Henry helpfully told her an important secret: “They come in by the portal in the kitchen floor,” he said, his eyes wide and truthful.
Laura had no reason not to believe him.
Avoiding the kitchen was problematic at first, but once she’d realised she could exist on takeaway pizzas and curries, or sandwiches from the local supermarket – which also had a Costa coffee machine – Laura found it was quite easy to keep the door closed. She wasn’t sure what to do with all the rubbish – the half-empty foil containers were beginning to smell in the heat of summer – because the wheelie bin was just outside the back door that opened off the kitchen; but then Sabrina scornfully shook her horn over a pile of black bin liners and Laura understood that she could just collect the rubbish and pile the bags neatly by the forbidden door to hell. She had to stand on a chair once the pile passed five feet high, but she was resourceful and methodical, stacking them neatly into a black polythene wall.
“Extra reinforcements to keep the monsters out!” Marvin whispered comfortingly.
Laura’s mother hadn’t realised that there was anything wrong with her daughter until she popped round unexpectedly and found the living room full of flies. Once she’d dismantled the makeshift wall, she nearly gagged when she entered the kitchen.

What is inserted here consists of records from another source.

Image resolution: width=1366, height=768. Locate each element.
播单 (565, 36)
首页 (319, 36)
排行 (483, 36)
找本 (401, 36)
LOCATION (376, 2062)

The fridge was full of decidedly green yoghurt that had once been milk, and the shelves were decorated with mould. Rotting fruit had oozed into fetid puddles on the worktops and there was a whole new species of something growing on months old meat.

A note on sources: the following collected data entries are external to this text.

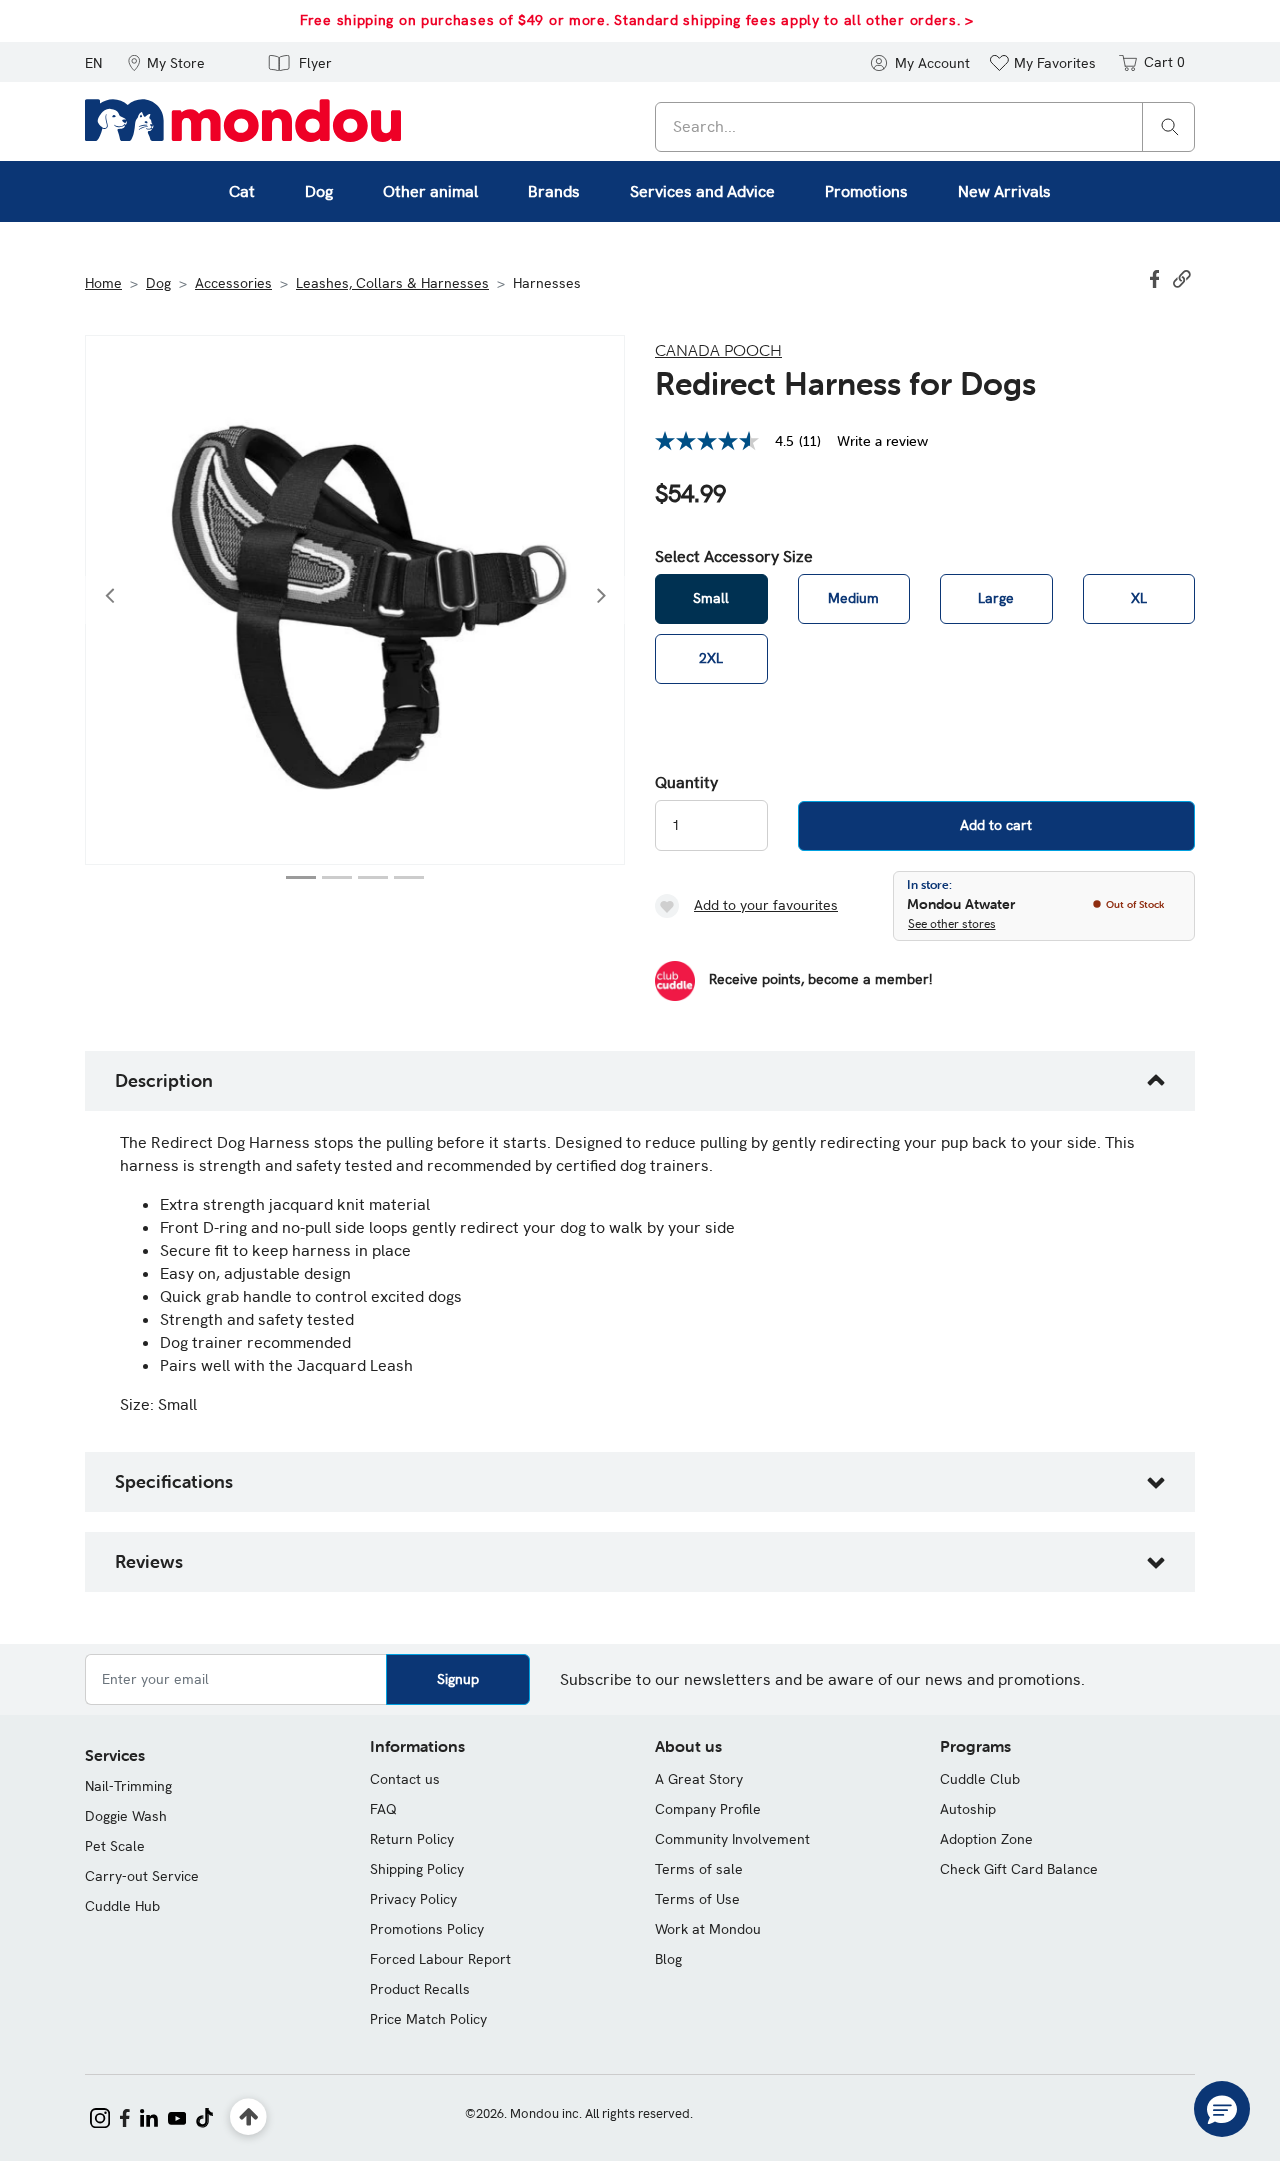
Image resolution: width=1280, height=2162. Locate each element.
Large (996, 598)
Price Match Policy (428, 2019)
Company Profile (708, 1809)
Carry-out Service (142, 1876)
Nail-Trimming (128, 1786)
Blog (668, 1959)
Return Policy (412, 1839)
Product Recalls (420, 1989)
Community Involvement (732, 1839)
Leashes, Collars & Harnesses (392, 283)
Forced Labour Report (440, 1959)
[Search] (1170, 125)
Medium (853, 598)
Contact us (405, 1779)
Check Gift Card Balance (1019, 1869)
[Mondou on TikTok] (204, 2116)
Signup (458, 1679)
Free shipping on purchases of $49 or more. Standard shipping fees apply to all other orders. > (637, 20)
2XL (711, 658)
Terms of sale (699, 1869)
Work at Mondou (708, 1929)
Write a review (882, 441)
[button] (166, 62)
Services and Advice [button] (702, 191)
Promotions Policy (427, 1929)
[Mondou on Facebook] (125, 2116)
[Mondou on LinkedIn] (149, 2116)
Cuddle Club (980, 1779)
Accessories (233, 283)
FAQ (383, 1809)
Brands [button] (554, 191)
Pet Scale (115, 1846)
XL (1139, 598)
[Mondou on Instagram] (100, 2116)
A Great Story (699, 1779)
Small (711, 598)
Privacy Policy (413, 1899)
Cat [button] (242, 191)
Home (103, 283)
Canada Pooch (718, 350)
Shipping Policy (417, 1869)
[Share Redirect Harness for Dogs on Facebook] (1157, 277)
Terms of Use (697, 1899)
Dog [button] (319, 191)
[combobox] (925, 127)
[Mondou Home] (243, 119)
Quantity (686, 783)
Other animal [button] (430, 191)
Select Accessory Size (734, 557)
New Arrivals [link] (1004, 191)
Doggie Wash (126, 1816)
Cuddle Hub (122, 1906)
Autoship (968, 1809)
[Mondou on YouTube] (177, 2116)
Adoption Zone (986, 1839)
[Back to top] (248, 2117)
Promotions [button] (866, 191)
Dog (158, 283)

Laura had been almost hysterical when her mother had insisted on opening the kitchen door. That, coupled with the nest she’d made herself on the living room floor and the broken mirror in the bathroom – “Henry did it,” Laura said simply. “He didn’t want my refection to come out and steal my body while I slept.” – convinced her mother that Laura needed help. She was sectioned immediately.
The hospital was the loneliest place Laura had ever stayed in. Her friends weren’t allowed to visit: the ‘happy pills’ saw to that. Cocooned in a warm, medicated fog, she was no longer aware of the monsters – but that didn’t mean they weren’t hiding somewhere else, lying in wait until she was released. She wished the others were there. Even Nigel’s flatulence would have made her feel at home.
A month later, Laura left the hospital, her handbag rattling with the medication she would be taking for the rest of her life. After the first few days, before the tablets kicked in and when she’d told her startled mother that yellow and orange were devious colours who were out to get her, she’d settled down and seemed to have forgotten all her previous psychotic episodes. Her mother had spent days cleaning the flat for her; and the doctor’s surgery was willing to give her another chance now that she was displaying drug-induced ‘normal’ behaviour.
For the first week or so, Laura dutifully took her tablets – she had to: her mother doled them out every morning when she came round to check up on her. Satisfied that her daughter had turned a corner, her mother then handed over the tablets, confident that Laura was now in the routine of taking them.
The following morning, Laura popped the pills in the waste bin. It took a couple of days before her friends were convinced that she really wasn’t going to take any more of the little capsules, but they soon came creeping out of their hiding places and gave her a hug.
“What about the monsters?” Laura asked, troubled by the fact that there was now nothing to keep them at bay.
Henry shrugged. “Your mum had the exterminators in. You should be safe now.”
Laura relaxed instantly. Henry never lied.
She lay in bed that evening, basking in the comforting voices she had heard since childhood.